I need to implement a struct that represents a vector of vectors (a.k.a. a ragged/jagged array) in compressed form:
struct Foo{T}
data::Vector{T}
ptrs::Vector{Int}
end
where the field data contains the flatted values of the jagged array and ptrs contains the start position in the data vector for each of the sub-vectors. Just to clarify, the vector of vectors v = [[1,2],[2,5,1],[7]] would be represented as f = Foo([1,2,2,5,1,7],[1,3,6,7])
My question is this one: is a good style to direct access the fields of Foo in the user code, namely writing f.data and f.ptrs ?
or is it better to define the getter functions data(f::Foo) = f.data, and ptrs(f::Foo) = f.ptrs and use them instead?
The problem with the latter options is that it is likely that data is already defined in some package leading to name collisions. I could use longer names like get_foo_data but I don’t find it elegant.
Here I am missing the name space provided by classes in object oriented languages. What is the way to go in julia in this context?
Julia lets you define accessors later, e.g. if you rename the fields, you can still provide old names using getproperty():
struct Foo{T}
new_data::Vector{T}
new_ptrs::Vector{Int}
end
function Base.getproperty(foo::Foo, p::Symbol)
if p == :data
return getfield(foo, :new_data) # getfield() reads fields directly and it cannot be overloaded
elseif p == :ptrs
return getfield(foo, :new_ptrs)
else
return getfield(foo, p)
end
end
f = Foo([1,2,2,5,1,7],[1,3,6,7])
println(f.data)
println(f.ptrs)
Note that Julia compiler is smart enough to still translate simple getproperty() calls into direct field pointers:
While true, I think defining functions is more idiomatic. The upside being you can alter the underlying representation without a need to change the API.

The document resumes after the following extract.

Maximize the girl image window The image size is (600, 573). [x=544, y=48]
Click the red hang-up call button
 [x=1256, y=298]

At the same time, I don’t know that defining data() as a function is a good idea… Seems like way too generic a name. I suppose as long as you’re sure you’re only defining it on your own types it’s ok.
There have been some discussions about this here on discourse. See, for example, Mutable struct vs closure, especially the part of the discussion starting with the following post:
I’m under the impression that there is a weak consensus that defining accessor functions in the public API of your module is rather better style. But there is also a lot of code (including some parts of the standard library) which exposes internal fields in the user documentation, without it causing much trouble to anybody (and indeed, clever uses of getproperty/setproperty! make this rather future-proof as demonstrated above). So I don’t think there is (yet) a strong and universally shared opinion on this.

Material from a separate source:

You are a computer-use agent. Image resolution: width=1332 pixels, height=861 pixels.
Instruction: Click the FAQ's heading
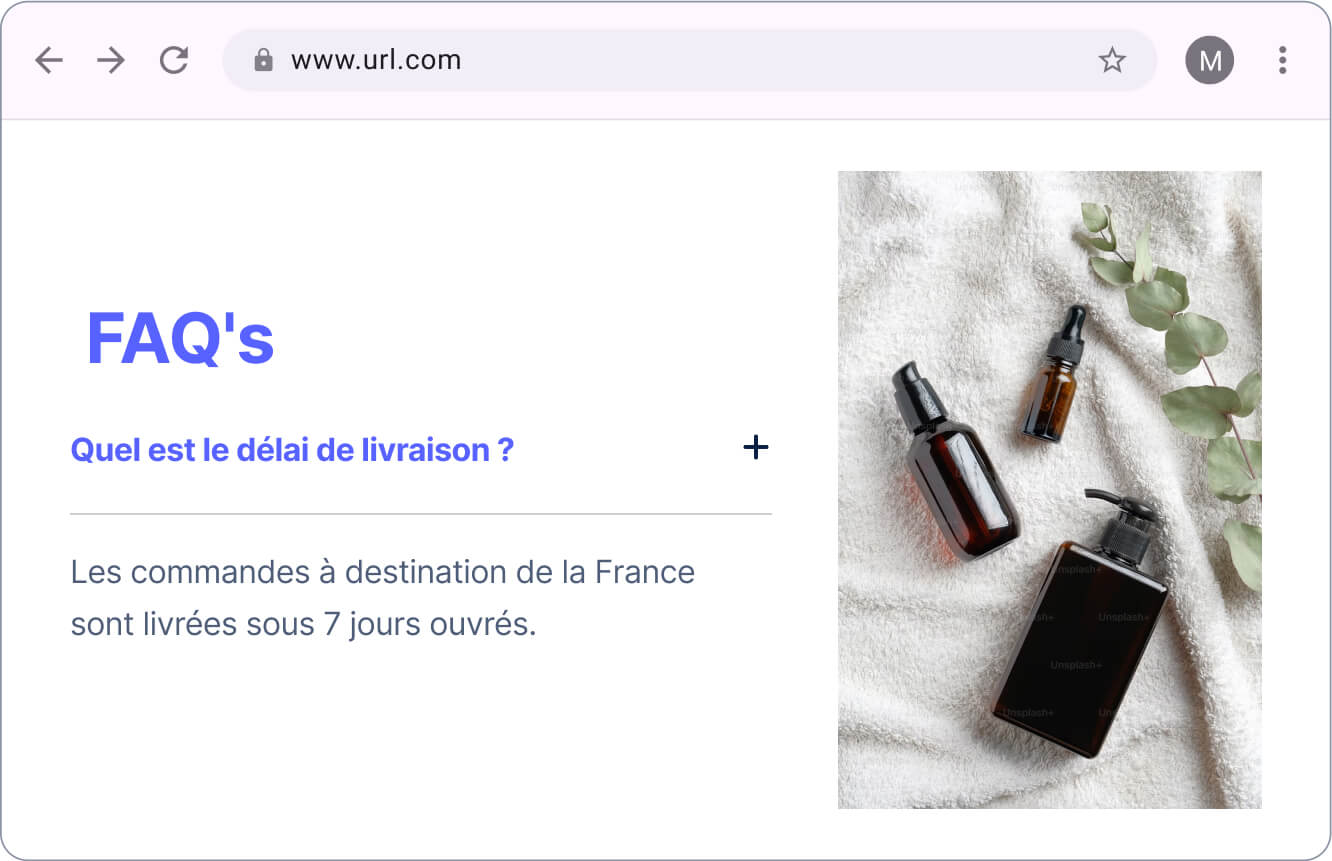pos(180,339)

If it were me, I think I would go for accessor methods. Or even better, since the type in question is not POD, I would perhaps not worry much about accessing the internal fields of the structure (data and ptrs), and rather try to expose a meaningful API, which allows manipulating this structure in the most relevant way: maybe define getindex/setindex! methods for it to be indexable like an array, maybe in conjunction with eachindex in order to get a list of valid indices. Or an iterate method to iterate over the values in it. In short, with the correct API, maybe the client code does not need to access the data field (or even know it exists!)
Before getproperty & friends, I would have said that accessor functions are the cleanest, but now I think that it is OK to explore an API with property accessors (x.something instead of getsomething(x)). That said, property names live in a single namespace (equivalent to Symbol), so one does not need to export/import them etc. This has advantages and disadvantages, and should be taken into account in the API design.
Whatever the choice is, the key part is documenting the API very clearly, at least in the docstring of the type or an abstract type, so that the user should have not wonder whether property accessors are supported, or just happen to work and may break.